*ASSIGNMENT*. Transcribe, without any alteration, only the lines that begin at the line containing "Instruction: Click the" and run to the last line below.

*LISTED ENTRIES*.
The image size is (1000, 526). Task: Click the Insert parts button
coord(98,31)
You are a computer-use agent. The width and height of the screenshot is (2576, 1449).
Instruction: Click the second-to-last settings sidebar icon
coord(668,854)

*RESULT OF THE EXERCISE*.
Instruction: Click the second-to-last settings sidebar icon
coord(668,854)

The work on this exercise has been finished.